文澈然刚刚一股脑说了一大堆关于一个叫季景佑的男人的经历,在云萧看来就是一堆好听的废话,当个故事听听可以,但是在这个节骨眼儿上说就显得有点不合时宜。
“而且,”云萧指了指文澈然,“你为什么会知道这么多?你是谁?”
文澈然没有回答他的话,只是猛地转头:“你相信我说的话了?”
云萧只是单纯的地点点头:“相信啊,当然相信。”
“为什么?你第一次听到这些,不应该觉得很离谱吗?你就不怕是我编的?”
“哈哈哈……”云萧毫无征兆地笑了起来,“我为什么要怀疑啊?大姐,我现在莫名其妙地来到这个地方已经够离谱了好吗,我还有什么相信不了的?你现在在跟我是说上帝掷骰子我都能相信。”云萧顿了顿,又摊了摊手:“当然,这也不能排除这只是一场梦。毕竟整个事件确实离谱了点。但既然是梦的话,就高高兴兴做完它好了。”
云霄耸了耸肩,语气中带着几分无奈:“如果是你编的,那你就编下去好了。难道我在这里还有别人的话可听吗?雪球又不知所踪。要是我不让你说,可就连这唯一的解闷的机会都没有了。所以,如果你是编的,那就说明你的想象力还不错。”
“再说了,你不是来帮我的吗?”
文澈然不免有点惊讶,心里不知道是高兴还是遗憾。高兴云萧居然这么容易就相信了,遗憾出发前准备的一大段说服他的文字全都白费了。
初到这里时,外面看起来还是午后时分。而现在往窗外看去,已是晚霞渐浓。暮色透过窗户在参差不齐的砖缝上慵懒地下着棋,少了夏天的燥,不含冬日的寒,只是秋高气爽,风过林梢。
两人并排席地而坐在大厅的一角。文澈然欲言又止,云萧看着眼前这个和自己看起来差不多大的女孩,好奇与疑惑又更深了一层。
“季景佑的事……他和你爸爸有关。总之,我希望你能认真听我讲的这个故事。或许你现在不相信,但经过接下来的事情,我相信你会认可我的话。”文澈然眼神中带有不可置疑的坚定,云萧不由自主地郑重地点了点头。
.
.
[4]
季景佑此时有点慌了。
像早上那样的事情接二连三地发生。先是午休起床的时候还是两点四十,一下楼突然变成了三点半;再是去给同学们做讲座的时候原本是四点出发的,到达的时候反而是三点四十五。
当晚上睡觉时看到时钟变成七点三十五时,季景佑终于精神崩溃了。
他想不通!他想不通为什么会这样!其他人还好像没事人一样,但为什么是我!他第一次感受到这样的恐惧,就好像生活中最重要的东西被抽离,赖以生存的精神支柱轰然倒塌,几十年的生活经验一瞬间被击溃了。

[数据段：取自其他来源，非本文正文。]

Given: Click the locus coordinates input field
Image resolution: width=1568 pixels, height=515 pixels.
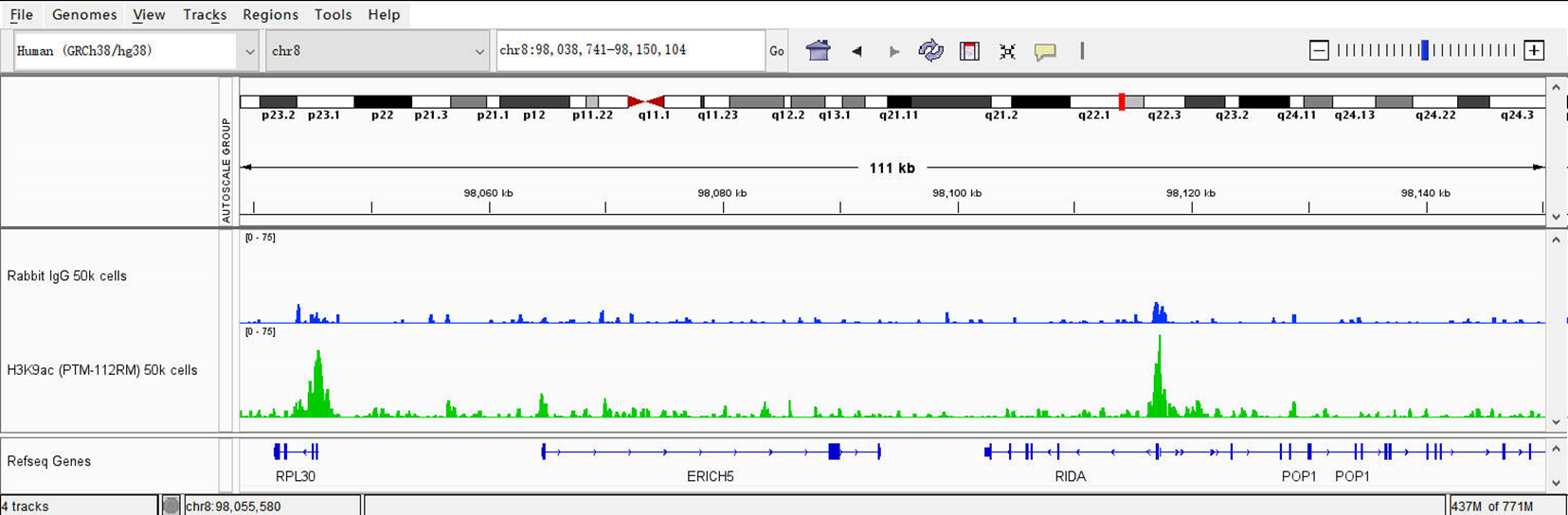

这一定是那个时空管理局搞的鬼!季景佑又气又害怕。如果真的是时空管理局,他们能有这样可怕的能力吗?回想白天的经历,季景佑没少向路人、学生、老师求证,以确保不是自己的表和钟被做了手脚——可惜的是,没有一个人感受到了这样的时间跳跃。并且他观察了日落的时间,完全没有问题,白天的太阳方位也与时间的跳跃对应……
“你现在相信我们了吗?”
一阵幽幽的声音在脑海中响起。没错,就是在时空管理局听到的那个声音!
“你是谁?你到底是谁?!”季景佑脆弱的神经好像被狠狠拨动了一下,他猛地从床上坐起来,无助地叫喊。
“哈哈哈哈……”又是那阵笑声。
“所以呢,你是相信我们了吗?”声音顿了顿,“很显然,你还是没有。既然这样,我暂时也没什么好说的。就祝你今晚不要梦到我吧。”
话音刚落,时钟又变回了十一点二十。
那天晚上,季景佑彻夜未眠。恐慌,虚无,好奇,一齐出现在他的脑海里。“你是谁……”季景佑喃喃地对自己说。他开始认真的地思考,思考这一切的真实性,思考自己一直以来的判断是否正确,自己是否真的有必要坚持原来的认知,还是说,接受这个所谓的时空管理局。他推掉了第二天的所有事,待在宿舍里过了一天。
一整天,季景佑决定给自己放个假,看了一整天之前想看却一直没有看的书。初秋,树枝摆动沙沙,微风轻轻抚。蝉鸣未绝,略闻水声潺潺……等会儿,水声潺潺?
季景佑突然反应过来,竖起耳朵听——不该啊,这个宿舍方圆一公里内不是没有池塘小河啥的吗?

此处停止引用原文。